TO DO >>
Note each line in the data holding the string "will" and report it.
===== INFORMATION PROVIDED =====
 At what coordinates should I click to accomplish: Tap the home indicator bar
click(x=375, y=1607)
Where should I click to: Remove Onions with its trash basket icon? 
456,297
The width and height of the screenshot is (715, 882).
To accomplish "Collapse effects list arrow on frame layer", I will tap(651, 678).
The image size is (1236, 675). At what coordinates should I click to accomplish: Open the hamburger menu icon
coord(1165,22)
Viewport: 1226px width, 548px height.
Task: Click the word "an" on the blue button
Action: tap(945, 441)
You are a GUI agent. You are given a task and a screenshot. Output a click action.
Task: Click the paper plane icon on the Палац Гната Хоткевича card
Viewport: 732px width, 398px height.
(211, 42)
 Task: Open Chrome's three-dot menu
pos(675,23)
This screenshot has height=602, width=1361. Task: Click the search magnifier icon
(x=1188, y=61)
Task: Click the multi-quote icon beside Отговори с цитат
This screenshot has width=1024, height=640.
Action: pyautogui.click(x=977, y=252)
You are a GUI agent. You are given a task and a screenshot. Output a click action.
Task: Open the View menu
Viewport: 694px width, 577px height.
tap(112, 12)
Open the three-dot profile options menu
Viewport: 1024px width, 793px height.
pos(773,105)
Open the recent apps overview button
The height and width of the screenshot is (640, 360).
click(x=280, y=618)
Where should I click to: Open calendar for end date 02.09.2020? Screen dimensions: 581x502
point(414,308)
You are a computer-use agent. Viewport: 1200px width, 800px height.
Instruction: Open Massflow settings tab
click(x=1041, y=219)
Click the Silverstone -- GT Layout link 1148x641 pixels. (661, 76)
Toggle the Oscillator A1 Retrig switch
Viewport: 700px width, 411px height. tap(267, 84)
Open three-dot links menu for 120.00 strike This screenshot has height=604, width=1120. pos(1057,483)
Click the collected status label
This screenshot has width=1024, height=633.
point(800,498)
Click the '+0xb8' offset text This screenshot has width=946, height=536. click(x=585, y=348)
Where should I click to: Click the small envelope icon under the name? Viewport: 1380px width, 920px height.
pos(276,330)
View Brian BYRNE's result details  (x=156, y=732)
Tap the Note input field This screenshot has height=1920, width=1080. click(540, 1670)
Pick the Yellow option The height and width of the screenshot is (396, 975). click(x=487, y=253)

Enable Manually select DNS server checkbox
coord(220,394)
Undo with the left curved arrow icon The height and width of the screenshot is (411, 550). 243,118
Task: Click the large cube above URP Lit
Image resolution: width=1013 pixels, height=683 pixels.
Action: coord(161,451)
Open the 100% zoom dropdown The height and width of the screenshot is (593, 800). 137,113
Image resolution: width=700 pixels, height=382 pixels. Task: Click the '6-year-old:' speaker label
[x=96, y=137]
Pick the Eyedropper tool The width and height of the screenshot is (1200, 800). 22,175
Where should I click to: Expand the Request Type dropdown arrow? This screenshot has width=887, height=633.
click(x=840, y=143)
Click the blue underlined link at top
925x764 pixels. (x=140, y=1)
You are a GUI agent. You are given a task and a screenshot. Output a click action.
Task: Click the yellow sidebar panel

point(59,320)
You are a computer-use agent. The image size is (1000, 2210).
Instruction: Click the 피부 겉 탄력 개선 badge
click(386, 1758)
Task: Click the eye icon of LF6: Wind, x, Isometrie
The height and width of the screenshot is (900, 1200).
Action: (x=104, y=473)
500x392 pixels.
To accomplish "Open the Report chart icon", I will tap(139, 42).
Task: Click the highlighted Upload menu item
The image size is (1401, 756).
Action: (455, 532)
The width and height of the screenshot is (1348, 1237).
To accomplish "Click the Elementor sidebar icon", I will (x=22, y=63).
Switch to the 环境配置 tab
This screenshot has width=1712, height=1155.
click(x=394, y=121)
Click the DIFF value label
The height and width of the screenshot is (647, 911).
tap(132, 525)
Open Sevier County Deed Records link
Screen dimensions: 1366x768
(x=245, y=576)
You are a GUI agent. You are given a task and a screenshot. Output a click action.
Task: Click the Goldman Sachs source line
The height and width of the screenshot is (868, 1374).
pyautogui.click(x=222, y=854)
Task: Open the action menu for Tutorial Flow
=====
RESULT OF THE TASK >>
To accomplish "Collapse effects list arrow on frame layer", I will tap(651, 678).
To accomplish "Open the Report chart icon", I will tap(139, 42).
To accomplish "Click the Elementor sidebar icon", I will (x=22, y=63).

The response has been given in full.